**Work instructions**
- A) In the article on ice-printed blood vessels, how long did the team grow the cell-covered scaffolds?
- B) Pick up the article on ice-printed blood vessels after its last sentence and continue it.

━━━ Extract to read

Scientists are developing a method to create blood vessels from human cells using small ice sculptures. These miniature 3D structures resemble real arteries by branching and twisting. They work as temporary scaffolds that get melted away and replaced by living cells later.
To demonstrate the first stage of the blood-vessel-building process, the researchers utilized a 3D “ice printing” technique to create scaffolds. The scaffolds were then covered in a gel containing human cells, which the team grew for two weeks.
The ice printing technique has the potential to produce realistic, lab-grown blood vessels from human cells that replicate the intricate geometries of actual vascular networks in the body. Feimo Yang, a doctoral candidate in mechanical engineering at Carnegie Mellon University, stated that this technique could be used in the future for creating such blood vessels.
“Currently, this is more of a proof of concept,” Yang said, but with development, this technique might be useful for fabricating blood vessels that could be transplanted into a person when they need an artery or vein repaired, replaced or bypassed.
Doctors currently extract blood vessels for transplant from other parts of a patient’s body or from a donor. However, artificial blood vessels made from synthetic polymers or natural materials such as proteins may also be used. Despite this, these artificial blood vessels are not identical to real ones and may fail because they are non-living.
In contrast, ice printing could help create more realistic structures using real human cells. This technique could also be useful for crafting organ-on-a-chip devices, which use fluids to sustain cell growth through tiny channels. These devices act as miniature models of organs in the human body.
A team of researchers will present their new work at the 68th Biophysical Society Annual Meeting being held from Feb. 10 to 14 in Philadelphia. The work is based on a printing technique called 3D-ICE, first described in a 2022 paper in the journal Advanced Science.

━━━━━━
━━━ Record excerpts

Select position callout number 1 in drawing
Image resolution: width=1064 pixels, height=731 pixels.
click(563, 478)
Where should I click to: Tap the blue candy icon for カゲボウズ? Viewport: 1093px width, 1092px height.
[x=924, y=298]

━━━━━━
━━━ Record excerpts

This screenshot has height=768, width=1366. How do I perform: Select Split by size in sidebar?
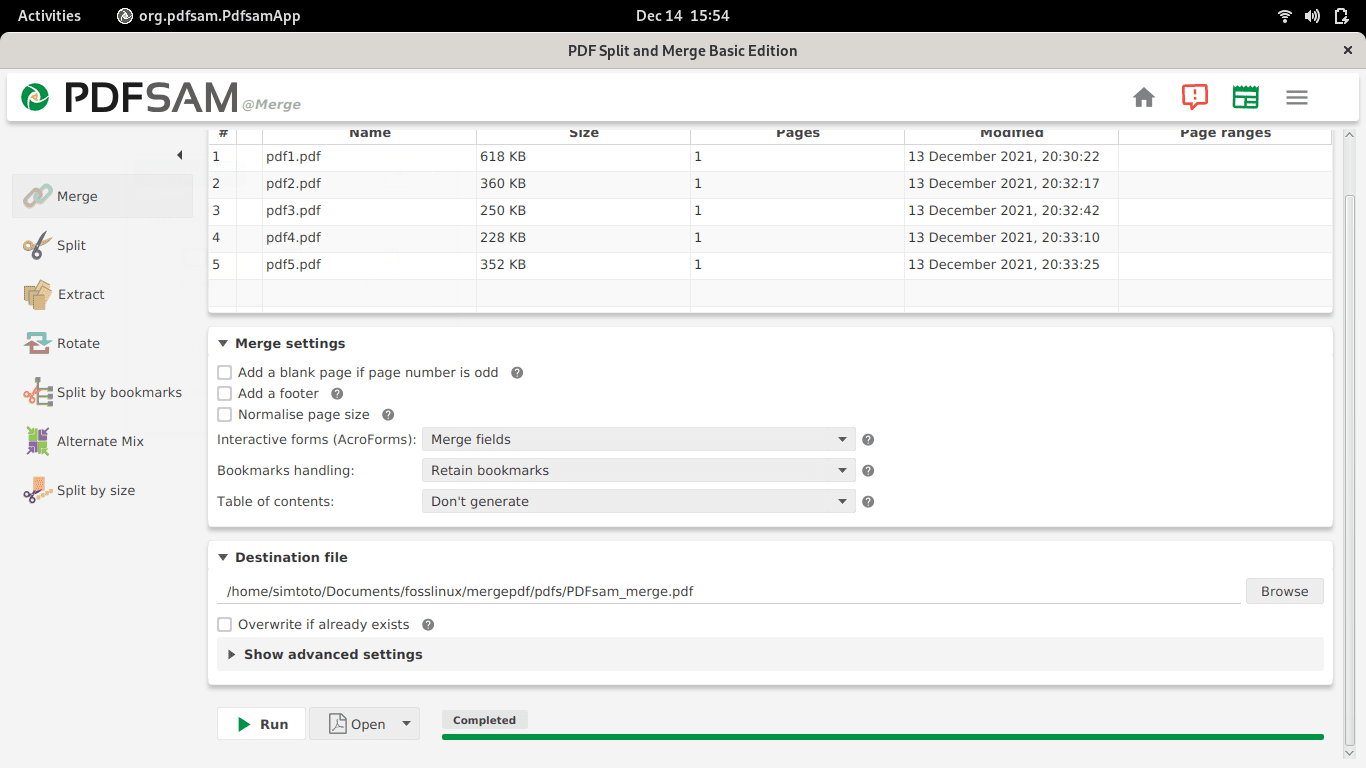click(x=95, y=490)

━━━━━━

**Task responses**
- A) Two weeks.

- B)
The printer uses water as its “ink” and drips drops of water onto a cold copper surface kept at minus 31 degrees Fahrenheit (minus 35 degrees Celsius). Each successive drop adds to the growing ice sculpture by quickly freezing when it strikes the surface. The printer spits out about 200 drops of water per second, which is slow enough to enable one water drop to freeze before the next one hits. If the drops fell too fast, they would merge into each other and spread out before freezing.
The drops are about 50 micrometers in diameter, enabling the creation of micron-level details in resulting structures. The printing technique is also fast, taking only about 20 seconds to print structures that stand about 0.1 inch (3 millimeters) tall and 0.008 inch (0.2 mm) in diameter.
Unlike other ice printing techniques, 3D-ICE can create smooth, free-flowing shapes that resemble those found in the human circulatory system. After creating a sculpture with their ice printer, the researchers coated it in a gelatin-based material. The use of “heavy water” allows the ice to stay frozen above-freezing temperatures, which enables the researchers to work with the gel while the ice remains frozen.
Using ultraviolet light, they melted the ice away and hardened the gel, leaving smooth channels that resemble blood vessels. The team then added endothelial cells, which line blood vessels, to the gel and demonstrated that they could grow the cells for two weeks. In future work, they will experiment with growing the cells for longer periods.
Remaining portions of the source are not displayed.